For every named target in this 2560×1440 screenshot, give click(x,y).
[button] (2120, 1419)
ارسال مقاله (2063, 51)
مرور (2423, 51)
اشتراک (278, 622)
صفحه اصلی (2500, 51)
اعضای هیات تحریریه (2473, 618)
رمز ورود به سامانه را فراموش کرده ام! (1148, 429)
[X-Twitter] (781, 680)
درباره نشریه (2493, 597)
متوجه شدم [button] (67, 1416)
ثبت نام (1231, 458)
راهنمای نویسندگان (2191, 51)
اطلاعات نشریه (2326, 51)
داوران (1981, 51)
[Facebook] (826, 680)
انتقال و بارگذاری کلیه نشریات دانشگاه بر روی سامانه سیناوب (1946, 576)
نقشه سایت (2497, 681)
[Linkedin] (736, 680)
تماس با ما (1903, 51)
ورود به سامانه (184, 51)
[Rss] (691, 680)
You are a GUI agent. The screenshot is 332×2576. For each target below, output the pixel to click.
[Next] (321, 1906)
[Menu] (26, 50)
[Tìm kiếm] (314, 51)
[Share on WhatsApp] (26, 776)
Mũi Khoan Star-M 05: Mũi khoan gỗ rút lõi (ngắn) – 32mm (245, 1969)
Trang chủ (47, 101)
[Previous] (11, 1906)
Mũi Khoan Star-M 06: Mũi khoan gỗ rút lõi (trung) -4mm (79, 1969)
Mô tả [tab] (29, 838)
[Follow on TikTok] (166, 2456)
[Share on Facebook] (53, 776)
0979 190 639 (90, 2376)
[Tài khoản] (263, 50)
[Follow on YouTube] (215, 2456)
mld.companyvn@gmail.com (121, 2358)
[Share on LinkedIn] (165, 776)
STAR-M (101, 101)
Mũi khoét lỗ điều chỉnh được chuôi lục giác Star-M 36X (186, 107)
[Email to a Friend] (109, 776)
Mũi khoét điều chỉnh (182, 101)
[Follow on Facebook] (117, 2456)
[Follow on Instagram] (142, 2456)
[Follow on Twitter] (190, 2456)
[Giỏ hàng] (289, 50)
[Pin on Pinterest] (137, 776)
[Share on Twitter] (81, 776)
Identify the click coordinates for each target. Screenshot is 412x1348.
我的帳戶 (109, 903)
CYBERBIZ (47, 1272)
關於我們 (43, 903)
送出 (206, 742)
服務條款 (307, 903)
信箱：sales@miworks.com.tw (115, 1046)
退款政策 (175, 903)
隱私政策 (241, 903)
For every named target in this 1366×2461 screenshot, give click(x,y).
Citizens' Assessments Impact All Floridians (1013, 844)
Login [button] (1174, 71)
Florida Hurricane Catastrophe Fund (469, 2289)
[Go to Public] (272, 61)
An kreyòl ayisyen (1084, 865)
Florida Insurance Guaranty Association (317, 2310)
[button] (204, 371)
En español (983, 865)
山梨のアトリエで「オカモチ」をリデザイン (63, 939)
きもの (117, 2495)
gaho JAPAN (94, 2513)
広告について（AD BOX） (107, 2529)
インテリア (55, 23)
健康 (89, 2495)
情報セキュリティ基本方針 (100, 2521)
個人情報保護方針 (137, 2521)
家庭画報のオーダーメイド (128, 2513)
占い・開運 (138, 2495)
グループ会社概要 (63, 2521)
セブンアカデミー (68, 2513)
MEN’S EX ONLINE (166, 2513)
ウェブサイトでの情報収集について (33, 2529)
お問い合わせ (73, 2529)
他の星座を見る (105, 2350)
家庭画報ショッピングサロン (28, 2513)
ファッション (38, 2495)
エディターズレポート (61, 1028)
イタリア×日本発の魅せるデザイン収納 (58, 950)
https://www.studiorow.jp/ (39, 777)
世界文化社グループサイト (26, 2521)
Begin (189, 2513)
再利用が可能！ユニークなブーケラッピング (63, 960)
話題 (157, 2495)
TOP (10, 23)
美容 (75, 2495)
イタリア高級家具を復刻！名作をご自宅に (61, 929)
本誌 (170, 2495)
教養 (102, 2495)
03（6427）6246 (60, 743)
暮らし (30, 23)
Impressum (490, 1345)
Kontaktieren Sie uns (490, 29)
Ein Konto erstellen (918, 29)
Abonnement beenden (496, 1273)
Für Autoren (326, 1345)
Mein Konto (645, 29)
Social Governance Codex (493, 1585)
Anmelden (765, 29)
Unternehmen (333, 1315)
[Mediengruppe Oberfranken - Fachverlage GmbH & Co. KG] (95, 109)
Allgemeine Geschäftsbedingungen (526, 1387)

▶ [Task]:
Above this instruction are the records; retype exactly the lines from the one containing "[Follow on TikTok] (166, 2456)" up to and including the one containing "Mũi khoét lỗ".

▶ [Completed exercise]:
[Follow on TikTok] (166, 2456)
[Share on Facebook] (53, 776)
0979 190 639 (90, 2376)
[Tài khoản] (263, 50)
[Follow on YouTube] (215, 2456)
mld.companyvn@gmail.com (121, 2358)
[Share on LinkedIn] (165, 776)
STAR-M (101, 101)
Mũi khoét lỗ điều chỉnh được chuôi lục giác Star-M 36X (186, 107)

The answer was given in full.